#### GIVEN INFORMATION

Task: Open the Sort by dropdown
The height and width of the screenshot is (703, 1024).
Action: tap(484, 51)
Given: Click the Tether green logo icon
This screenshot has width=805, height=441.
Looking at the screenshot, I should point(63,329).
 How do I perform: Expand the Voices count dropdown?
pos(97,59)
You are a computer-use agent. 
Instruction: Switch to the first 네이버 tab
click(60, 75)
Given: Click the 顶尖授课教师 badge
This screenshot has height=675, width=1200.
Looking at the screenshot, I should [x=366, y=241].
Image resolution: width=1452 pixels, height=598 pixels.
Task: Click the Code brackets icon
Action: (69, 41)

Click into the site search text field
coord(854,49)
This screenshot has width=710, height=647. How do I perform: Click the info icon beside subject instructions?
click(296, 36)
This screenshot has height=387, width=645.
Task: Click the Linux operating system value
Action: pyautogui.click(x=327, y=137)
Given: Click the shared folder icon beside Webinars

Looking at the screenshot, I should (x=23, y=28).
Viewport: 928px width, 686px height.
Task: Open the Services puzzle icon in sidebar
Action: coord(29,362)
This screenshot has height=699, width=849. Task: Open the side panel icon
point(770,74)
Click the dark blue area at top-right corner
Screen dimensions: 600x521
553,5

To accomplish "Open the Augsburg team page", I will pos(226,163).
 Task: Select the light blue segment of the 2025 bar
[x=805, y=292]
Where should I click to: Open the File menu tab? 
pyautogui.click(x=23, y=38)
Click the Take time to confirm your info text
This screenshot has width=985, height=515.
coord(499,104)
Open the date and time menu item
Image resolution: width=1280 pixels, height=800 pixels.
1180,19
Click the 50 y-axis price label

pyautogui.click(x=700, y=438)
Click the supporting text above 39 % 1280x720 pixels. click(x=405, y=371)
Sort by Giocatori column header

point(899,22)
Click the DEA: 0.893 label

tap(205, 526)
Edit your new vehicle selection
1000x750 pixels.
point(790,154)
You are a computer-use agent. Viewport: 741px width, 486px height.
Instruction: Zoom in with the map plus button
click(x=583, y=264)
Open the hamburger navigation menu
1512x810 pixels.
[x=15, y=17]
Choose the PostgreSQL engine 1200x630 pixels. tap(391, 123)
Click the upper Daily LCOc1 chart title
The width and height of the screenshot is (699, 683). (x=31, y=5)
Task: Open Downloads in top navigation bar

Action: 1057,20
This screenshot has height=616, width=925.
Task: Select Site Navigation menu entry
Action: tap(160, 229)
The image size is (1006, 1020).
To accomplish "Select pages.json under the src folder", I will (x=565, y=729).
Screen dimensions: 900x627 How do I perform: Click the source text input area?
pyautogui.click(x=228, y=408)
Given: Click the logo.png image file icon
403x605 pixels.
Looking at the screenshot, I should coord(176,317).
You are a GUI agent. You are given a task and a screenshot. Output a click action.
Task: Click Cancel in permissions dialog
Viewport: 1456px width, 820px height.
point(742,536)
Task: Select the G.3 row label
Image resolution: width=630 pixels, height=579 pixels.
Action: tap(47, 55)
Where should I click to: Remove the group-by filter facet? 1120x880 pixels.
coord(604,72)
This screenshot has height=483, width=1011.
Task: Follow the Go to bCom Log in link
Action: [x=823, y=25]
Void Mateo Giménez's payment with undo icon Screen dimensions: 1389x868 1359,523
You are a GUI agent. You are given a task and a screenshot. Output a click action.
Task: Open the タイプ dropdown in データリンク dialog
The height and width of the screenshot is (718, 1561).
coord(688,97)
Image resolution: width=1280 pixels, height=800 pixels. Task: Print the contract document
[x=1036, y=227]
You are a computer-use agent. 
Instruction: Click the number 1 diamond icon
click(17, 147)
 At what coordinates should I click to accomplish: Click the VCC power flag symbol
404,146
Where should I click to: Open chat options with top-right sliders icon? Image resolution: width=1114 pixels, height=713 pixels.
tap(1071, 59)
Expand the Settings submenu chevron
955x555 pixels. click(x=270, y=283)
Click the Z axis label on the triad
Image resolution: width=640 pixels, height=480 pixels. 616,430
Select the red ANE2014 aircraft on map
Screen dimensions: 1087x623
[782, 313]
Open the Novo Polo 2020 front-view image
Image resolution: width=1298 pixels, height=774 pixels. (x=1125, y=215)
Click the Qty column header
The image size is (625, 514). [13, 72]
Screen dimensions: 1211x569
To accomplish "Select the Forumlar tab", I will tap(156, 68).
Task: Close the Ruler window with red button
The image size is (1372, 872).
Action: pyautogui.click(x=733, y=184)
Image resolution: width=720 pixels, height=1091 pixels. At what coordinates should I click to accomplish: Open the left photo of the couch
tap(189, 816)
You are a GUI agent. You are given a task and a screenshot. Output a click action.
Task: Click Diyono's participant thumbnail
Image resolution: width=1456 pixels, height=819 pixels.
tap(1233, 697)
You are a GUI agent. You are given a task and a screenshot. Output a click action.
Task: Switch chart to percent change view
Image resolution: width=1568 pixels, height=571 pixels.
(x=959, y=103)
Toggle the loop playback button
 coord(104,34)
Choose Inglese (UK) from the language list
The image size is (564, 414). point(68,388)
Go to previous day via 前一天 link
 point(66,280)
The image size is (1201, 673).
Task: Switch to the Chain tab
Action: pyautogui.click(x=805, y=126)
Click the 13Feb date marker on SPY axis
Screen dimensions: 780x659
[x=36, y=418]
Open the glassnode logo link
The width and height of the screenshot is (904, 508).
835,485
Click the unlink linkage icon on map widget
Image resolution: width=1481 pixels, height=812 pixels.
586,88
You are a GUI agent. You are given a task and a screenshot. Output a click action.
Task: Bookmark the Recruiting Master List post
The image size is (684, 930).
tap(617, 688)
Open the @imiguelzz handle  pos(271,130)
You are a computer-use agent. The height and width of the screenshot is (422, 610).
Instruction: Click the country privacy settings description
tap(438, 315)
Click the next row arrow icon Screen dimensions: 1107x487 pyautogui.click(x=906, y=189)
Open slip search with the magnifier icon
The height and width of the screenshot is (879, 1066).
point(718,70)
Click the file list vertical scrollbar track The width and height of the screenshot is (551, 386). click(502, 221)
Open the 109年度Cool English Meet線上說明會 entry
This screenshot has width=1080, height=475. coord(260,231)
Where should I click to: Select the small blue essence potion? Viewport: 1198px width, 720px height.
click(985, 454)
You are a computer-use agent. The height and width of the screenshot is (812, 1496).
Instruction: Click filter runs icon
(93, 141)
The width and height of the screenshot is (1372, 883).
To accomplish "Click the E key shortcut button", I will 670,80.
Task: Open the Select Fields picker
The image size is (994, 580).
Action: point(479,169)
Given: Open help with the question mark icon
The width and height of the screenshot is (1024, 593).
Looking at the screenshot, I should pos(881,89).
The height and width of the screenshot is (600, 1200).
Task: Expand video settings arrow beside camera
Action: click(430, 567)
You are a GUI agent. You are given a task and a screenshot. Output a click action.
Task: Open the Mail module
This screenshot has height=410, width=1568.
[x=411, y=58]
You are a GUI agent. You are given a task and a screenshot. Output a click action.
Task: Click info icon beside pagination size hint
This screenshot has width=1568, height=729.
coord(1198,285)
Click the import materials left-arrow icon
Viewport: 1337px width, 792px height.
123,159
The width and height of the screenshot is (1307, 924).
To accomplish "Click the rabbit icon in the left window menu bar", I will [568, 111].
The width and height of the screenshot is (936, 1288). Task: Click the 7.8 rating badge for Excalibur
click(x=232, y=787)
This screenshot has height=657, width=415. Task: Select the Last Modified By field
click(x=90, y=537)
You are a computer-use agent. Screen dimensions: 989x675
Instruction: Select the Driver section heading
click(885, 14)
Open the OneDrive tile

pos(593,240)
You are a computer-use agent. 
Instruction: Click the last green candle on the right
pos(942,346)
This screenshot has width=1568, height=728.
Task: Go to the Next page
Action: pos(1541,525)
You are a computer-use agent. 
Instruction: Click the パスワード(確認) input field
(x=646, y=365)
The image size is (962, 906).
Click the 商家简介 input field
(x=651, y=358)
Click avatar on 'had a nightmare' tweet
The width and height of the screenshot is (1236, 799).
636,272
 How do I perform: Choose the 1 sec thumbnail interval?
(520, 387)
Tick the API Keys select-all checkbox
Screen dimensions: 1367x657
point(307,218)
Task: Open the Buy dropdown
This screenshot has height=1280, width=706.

########

WRITTEN TASK: Return the lines from the start of the block through the line containing "Choose the PostgreSQL", both included, reproduced verbatim.

CORRECT OUTPUT:
Task: Open the Sort by dropdown
The height and width of the screenshot is (703, 1024).
Action: tap(484, 51)
Given: Click the Tether green logo icon
This screenshot has width=805, height=441.
Looking at the screenshot, I should point(63,329).
 How do I perform: Expand the Voices count dropdown?
pos(97,59)
You are a computer-use agent. 
Instruction: Switch to the first 네이버 tab
click(60, 75)
Given: Click the 顶尖授课教师 badge
This screenshot has height=675, width=1200.
Looking at the screenshot, I should [x=366, y=241].
Image resolution: width=1452 pixels, height=598 pixels.
Task: Click the Code brackets icon
Action: (69, 41)

Click into the site search text field
coord(854,49)
This screenshot has width=710, height=647. How do I perform: Click the info icon beside subject instructions?
click(296, 36)
This screenshot has height=387, width=645.
Task: Click the Linux operating system value
Action: pyautogui.click(x=327, y=137)
Given: Click the shared folder icon beside Webinars

Looking at the screenshot, I should (x=23, y=28).
Viewport: 928px width, 686px height.
Task: Open the Services puzzle icon in sidebar
Action: coord(29,362)
This screenshot has height=699, width=849. Task: Open the side panel icon
point(770,74)
Click the dark blue area at top-right corner
Screen dimensions: 600x521
553,5

To accomplish "Open the Augsburg team page", I will pos(226,163).
 Task: Select the light blue segment of the 2025 bar
[x=805, y=292]
Where should I click to: Open the File menu tab? 
pyautogui.click(x=23, y=38)
Click the Take time to confirm your info text
This screenshot has width=985, height=515.
coord(499,104)
Open the date and time menu item
Image resolution: width=1280 pixels, height=800 pixels.
1180,19
Click the 50 y-axis price label

pyautogui.click(x=700, y=438)
Click the supporting text above 39 % 1280x720 pixels. click(x=405, y=371)
Sort by Giocatori column header

point(899,22)
Click the DEA: 0.893 label

tap(205, 526)
Edit your new vehicle selection
1000x750 pixels.
point(790,154)
You are a computer-use agent. Viewport: 741px width, 486px height.
Instruction: Zoom in with the map plus button
click(x=583, y=264)
Open the hamburger navigation menu
1512x810 pixels.
[x=15, y=17]
Choose the PostgreSQL engine 1200x630 pixels. tap(391, 123)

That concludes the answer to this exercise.